New Insurance and Pension Bill On Upcoming Monetary Council Agenda

February 03, 2020 in National

The Eastern Caribbean Central Bank is partnering with The World Bank to implement a New Insurance and Pension Bill for the people of the Eastern Caribbean Currency Union (ECCU) that will see more stringent regulation especially of the insurance sector.

According to the ECCB this new Bill will provide greater financial protection; and more choice of insurers, and insurance and pension products for people of the ECCU. World Bank Consultant assigned to this project, Michael Hafeman, explains how the Bill will protect consumers, what has been done so far and the next steps towards effecting this new legislation.

“The Bill is quite comprehensive. It deals with all aspects of regulating and supervising the pension and insurance sectors, covering things such as the licensing of entities that are operating in the sector and intermediaries in the case of insurance that are selling insurance and providing services to customers. It also deals with the conduct of entities and a lot of provisions about the solvency of the providers- so trying to make sure that the insurance companies and the pension plans that people are relying on to to provide benefits are financially strong enough to do so.

“It also deals with the Eastern Caribbean Financial Services Commission which is a proposed regulatory body that would work in the region and oversee these industries; so it talks about the powers and responsibilities of that organization, the way it will be funded, and how it will deal with things that they might not like that they’re seeing happening in the sector.”

The World Bank consultant said there was need for some reform of the proposed legislation to accommodate centralized regulation with respect to licensing of entities, so that a company wishing to operate in more than one territory in the ECCU would not have to apply for a license in each individual country.

The Bill has gone through several drafts over the past few years and the technocrat says that is to ensure it is fine tuned to be harmonious and to meet international standards. Mr. Hafeman explained how the bill will affect the average ECCU citizen.

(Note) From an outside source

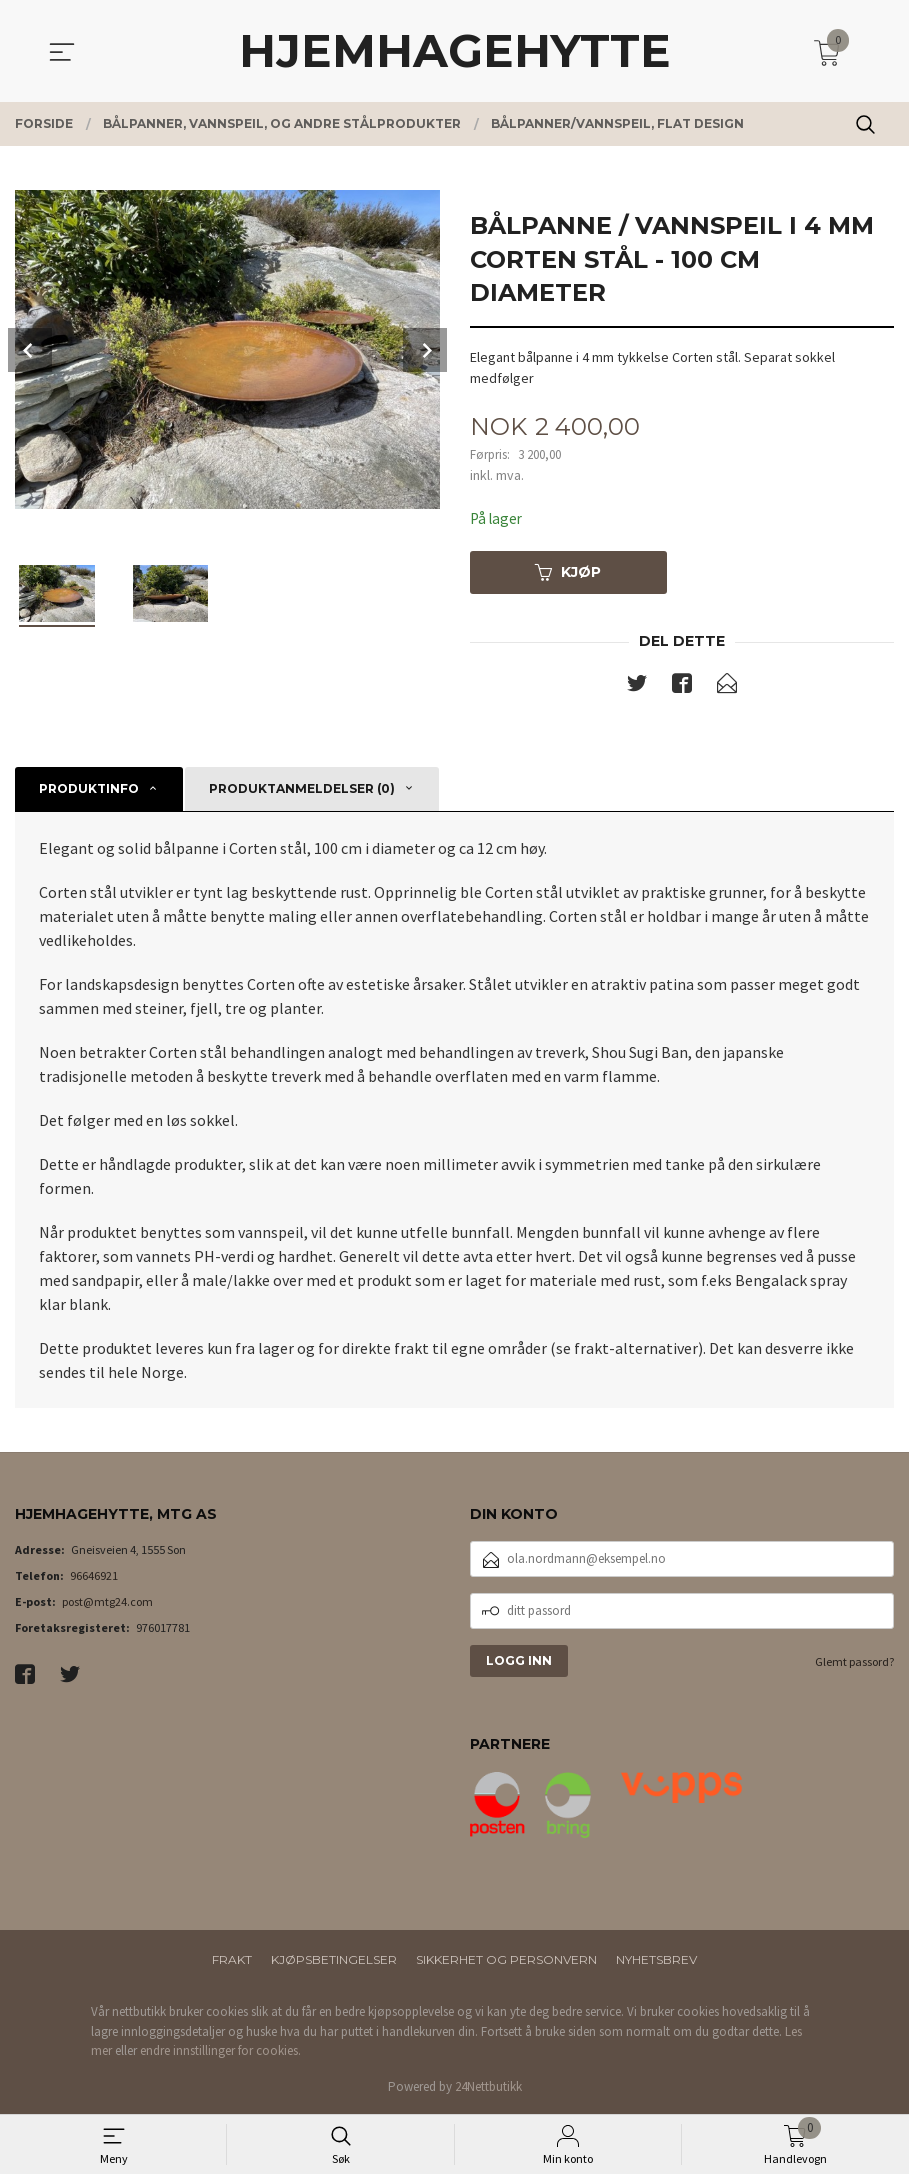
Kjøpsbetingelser (334, 1961)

“Portions of most interest of consumers would be things that deal with the behavior and governance of insurance companies and pension plans and what they are suppose to be doing in the way they operate and how they treat the consumers they deal with. For example, it talks about processes and systems for dealing with complaints – meaning they have the right to complain to providers if they’re not happy and if they’re not satisfied they can go to the Commission and seek some help from them.

“It talks about the need to pay claims in a timely and fair manner and if they are not paid in a timely manner, then the consumers are entitled to interest on the amount that’s due to them. So those types of protection are there.”

With regard enforcement of the requirements of the legislation, the Financial Commission can take actions against insurers and other players who do not comply, including fining offenders or even prosecuting them.

Freedom FM understands that the new Insurance and Pension Bill is on the agenda for the 95th Meeting of the ECCU Monetary Council on 14th February in St Kitts.